The blog gained notoriety thanks to its investigation of the murder of a 16-year-old girl from West Virginia named Skylar Neese. Before Neese's two underage killers were charged, Bartiromo looked for the names of them by scouring social media profiles; in addition to posting the names publicly on Newsball, he used their accounts of the killers and their friends to post several videos and photos of them as well as posting the names of the friends that refused to answer his questions. According to Daleen Berry, who wrote a book about Neese's death, she received emails from the teenagers Bartiromo contacted that claimed he threatened them and their families for information; these claims were denied by Bartiromo in 2014.

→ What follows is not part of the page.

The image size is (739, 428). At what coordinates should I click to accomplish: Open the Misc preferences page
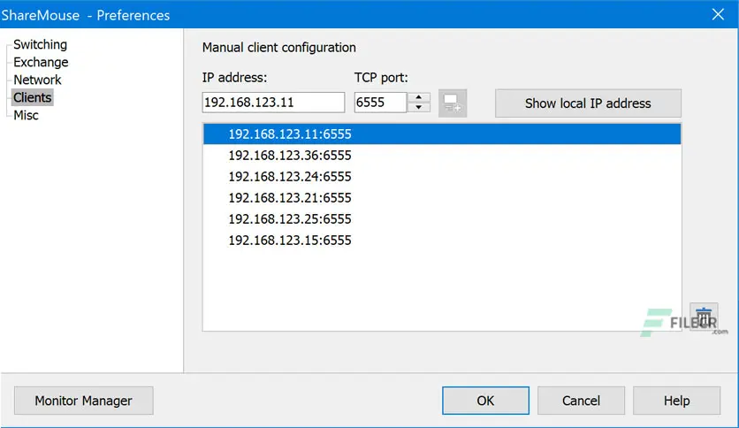[x=26, y=115]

Bartiromo's searches received the attention of shows such as Dateline and The Dr. Phil Show and garnered him appearances on them. However, the shows left out his Newsball work and only presented that he was involved in investigating Neese's death. In describing Bartiromo's appearance on The Dr. Phil Show, The Daily Beast writer Stephanie Diani wrote that "he sat in the front row wearing a size-too-large suit and fought with several of the onstage guests."

Diani found Bartiromo running a website like Newsball odd: "this man who blames the media for his own inescapable past now seems to wants to make a name for himself, at least in part, by destroying the reputations of others. Bartiromo wants a second chance by denying one to anyone else."

== 2016: Trump rally incident ==
On April 28, 2016, during the 2016 presidential election, Bartiromo went to a rally for the candidate he supported, Donald Trump, held at Costa Mesa's Pacific Amphitheatre. Trump autographed Bartiromo's $500 bill after his speech.

Bartiromo was still wearing his "Make America Great Again" hat when outside.

While outside, a protester knocked Bartiromo's hat off. When trying to retrieve it, he hit his head and suffered a 1-inch cut.